Water inundated many areas outside Fargo city limits, closing roads and leaving people stranded in their flooded homes. Cass County Sheriff's Deputy Dick Garvey led a team of officers to the small community of Harwood, north of Fargo.
The goal of the house to house searches was to make contact with isolated residents and give them support.
"If we put two teams on each side of the street wherever we are dropping, you guys can leapfrog each other, every other house and that way you can have one team watching the other team," said Garvey to the other deputies. "If somebody is passing a team as you are walking down the street, and it looks like somebody has got some question marks on their face, stop and chat with them and help them out," he told the bus full of deputies.
The aim, he said, was to distribute emergency supplies and phone numbers, but the searches will also help the county. The information they collect will give county officials a better sense of where the most urgent needs are.
Sheriff's Deputy Jill Ulrich said it was critical to reach people now, because it could take a while for the water to go down.
"Our instructions are to go out door to door and get all the contact information from the people - find out how many people are in the house, what their ages are what immediate needs they'll need, because they could be stuck for seven days, and if they are low on food or diapers we need to make lists and get that information out so that they can be helped," she said.
"Also, if they need to be evacuated, we are supposed to get that information sent out right away so that we can get them out of their immediately."
For this trip through rural parts of the county, the sheriff's deputies are riding in a National Guard truck with high clearance. Water fills the ditches along both sides of the two-lane highway. As far as the eye can see, frozen water covers the fields, spilling into the roadway in spots.
The officers reach a suburban development called North River. It's a small cluster of two-story homes, surrounded by pine trees and flooded fields. The yards are all underwater and each house is ringed by a small sandbag levee. In this area, the water looks to be anywhere from a foot to several feet deep.
Wearing rubber waders and yellow reflective vests, the deputies break into teams of two, making their way up the middle of the flooded street. Ulrich and her partner call across the water to a woman standing on her front stoop.
"Are there any supplies or anything that you are going to need over the next week or so,?" she asked her. "Anything that we can help you out with?"
The woman said no, she thinks they have everything they need. Ulrich gets her name and the names and ages of her kids. They give her a phone number to call in case of emergency.
"If you plan on leaving, can you call that number and let them know that you are going to evacuate?," she told her, "just so we have an update of who is still here and who is gone. Thank you, we appreciate it."
The county plans to create a map using information the deputies collect this week.
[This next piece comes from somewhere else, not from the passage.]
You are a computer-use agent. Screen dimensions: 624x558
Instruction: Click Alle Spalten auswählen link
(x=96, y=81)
Deputy Garvey said the flood maps will make it easier to distribute emergency supplies, if the levees break and flood waters rise.
"That's valuable information to us, if we have a problem down here. The people who are here, we are trying to assist them in any way that we can, that's one less thing for them to be concerned or worried about," he said, "that is basically what we are doing, is trying to figure out who is where, everybody's safe and are your needs being met."
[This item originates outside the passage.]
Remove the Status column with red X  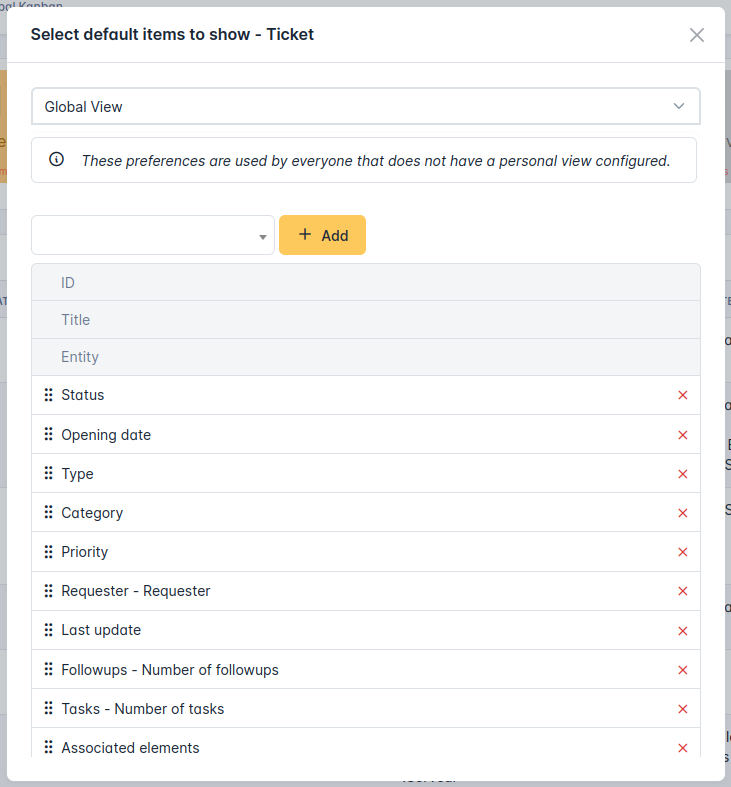[x=682, y=395]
On the street in front of his flooded yard, Charles Renville said most people out here enjoy the isolation of the neighborhood, but he's happy to see the county.
"We like to be out a little bit away from the city, by ourselves a little bit, but the sheriff's department has been pretty good, they've been coming out. I've seen them out on the roads a lot and it's cool. It's nice that they're coming out to check on us," he said.
So far, Renville said his levee is holding. He and his family have no plans to evacuate.